We are hiring a Data Engineer to help us make data driven decisions. Data Engineering is at the heart of Lyft’s products and decision-making. As a Data Engineer at Lyft, you will be tasked with developing robust data infrastructure—encompassing data transport, collection, and storage—and providing services that enable our leadership to make informed, risk-reducing decisions.
You will help architect, build, and launch scalable data pipelines to support Lyft’s growing data processing and analytics needs. Your efforts will allow access to business and user behavior insights, using huge amounts of Lyft data to fuel several teams such as Analytics, Data Science, Engineering, and many others.
Our technology stack is based on the latest technologies such as AWS, Kubernetes and Apache Airflow. You will work with incredibly passionate and talented colleagues from software engineering, machine learning and data science on projects that delight millions of passengers and drivers.
Responsibilities:
- Owner of the core data pipelines in mapping, responsible for scaling up data processing flow to meet the rapid data growth at Lyft
- Evolve data model and data schema based on business and engineering needs
- Implement systems tracking data quality and consistency
- Develop tools supporting self-service data pipeline management (ETL)

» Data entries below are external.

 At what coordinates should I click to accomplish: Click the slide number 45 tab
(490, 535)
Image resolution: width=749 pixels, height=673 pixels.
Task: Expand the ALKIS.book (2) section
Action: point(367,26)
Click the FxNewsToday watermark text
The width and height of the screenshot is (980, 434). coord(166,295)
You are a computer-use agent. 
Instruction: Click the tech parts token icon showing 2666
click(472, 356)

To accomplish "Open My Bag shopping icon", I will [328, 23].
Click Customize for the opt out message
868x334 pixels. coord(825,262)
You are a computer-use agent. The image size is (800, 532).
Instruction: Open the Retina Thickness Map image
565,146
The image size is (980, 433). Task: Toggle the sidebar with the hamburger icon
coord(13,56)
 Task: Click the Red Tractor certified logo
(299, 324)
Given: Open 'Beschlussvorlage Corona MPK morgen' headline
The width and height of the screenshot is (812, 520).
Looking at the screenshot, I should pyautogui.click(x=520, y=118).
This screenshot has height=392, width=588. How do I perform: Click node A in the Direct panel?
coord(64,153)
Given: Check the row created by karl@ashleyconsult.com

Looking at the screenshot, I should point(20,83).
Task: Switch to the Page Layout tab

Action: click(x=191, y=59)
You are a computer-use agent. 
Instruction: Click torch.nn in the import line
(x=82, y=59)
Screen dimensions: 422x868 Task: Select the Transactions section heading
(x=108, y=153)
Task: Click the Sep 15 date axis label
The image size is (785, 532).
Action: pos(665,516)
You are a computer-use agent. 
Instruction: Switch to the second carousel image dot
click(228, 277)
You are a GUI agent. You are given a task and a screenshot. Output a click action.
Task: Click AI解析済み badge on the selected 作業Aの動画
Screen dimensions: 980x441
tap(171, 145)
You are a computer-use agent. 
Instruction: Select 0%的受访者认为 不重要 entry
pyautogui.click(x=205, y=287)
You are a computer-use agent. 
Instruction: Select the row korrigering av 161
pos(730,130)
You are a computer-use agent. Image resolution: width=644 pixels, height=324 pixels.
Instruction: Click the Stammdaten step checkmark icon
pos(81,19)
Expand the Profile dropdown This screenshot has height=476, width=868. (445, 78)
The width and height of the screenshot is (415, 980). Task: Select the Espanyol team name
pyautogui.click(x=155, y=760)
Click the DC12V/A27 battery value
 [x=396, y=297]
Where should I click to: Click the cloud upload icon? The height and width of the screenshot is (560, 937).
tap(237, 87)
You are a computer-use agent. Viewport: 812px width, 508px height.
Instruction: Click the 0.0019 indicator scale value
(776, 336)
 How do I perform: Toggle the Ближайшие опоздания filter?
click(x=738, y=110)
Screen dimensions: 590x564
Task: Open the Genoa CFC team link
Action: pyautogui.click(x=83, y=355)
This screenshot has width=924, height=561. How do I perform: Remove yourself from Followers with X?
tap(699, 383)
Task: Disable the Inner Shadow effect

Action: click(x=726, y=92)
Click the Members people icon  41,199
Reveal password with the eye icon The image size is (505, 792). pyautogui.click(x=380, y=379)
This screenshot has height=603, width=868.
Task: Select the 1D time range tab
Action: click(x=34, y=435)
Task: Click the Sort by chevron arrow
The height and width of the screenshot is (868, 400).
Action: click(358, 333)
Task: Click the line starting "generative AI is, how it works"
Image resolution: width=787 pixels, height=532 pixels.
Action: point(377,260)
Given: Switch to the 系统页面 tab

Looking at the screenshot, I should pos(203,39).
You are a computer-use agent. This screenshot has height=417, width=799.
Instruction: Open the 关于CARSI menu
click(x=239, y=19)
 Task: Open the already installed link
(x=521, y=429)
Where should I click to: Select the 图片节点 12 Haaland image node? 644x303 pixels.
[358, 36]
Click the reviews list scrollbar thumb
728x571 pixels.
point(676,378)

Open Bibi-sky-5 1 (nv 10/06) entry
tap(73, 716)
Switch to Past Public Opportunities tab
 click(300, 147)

- SQL and MapReduce job tuning to improve data processing performance
- Write well-crafted, well-tested, readable, maintainable code
- Participate in code reviews to ensure code quality and distribute knowledge
- Participate in on-call rotations to ensure high availability and reliability of workflows and data
- Unblock, support and communicate with internal & external partners to achieve results
Experience:
- Bachelor's degree in Computer Science, Engineering, Mathematics, Statistics, or a related field.
- 2+ years of relevant professional experience
- Strong experience with Spark
- Experience with Hadoop (or similar) Ecosystem, S3, DynamoDB, MapReduce, Yarn, HDFS, Hive, Spark, Presto, Pig, HBase, Parquet
- Strong skills in a scripting language (Python, Ruby, Bash)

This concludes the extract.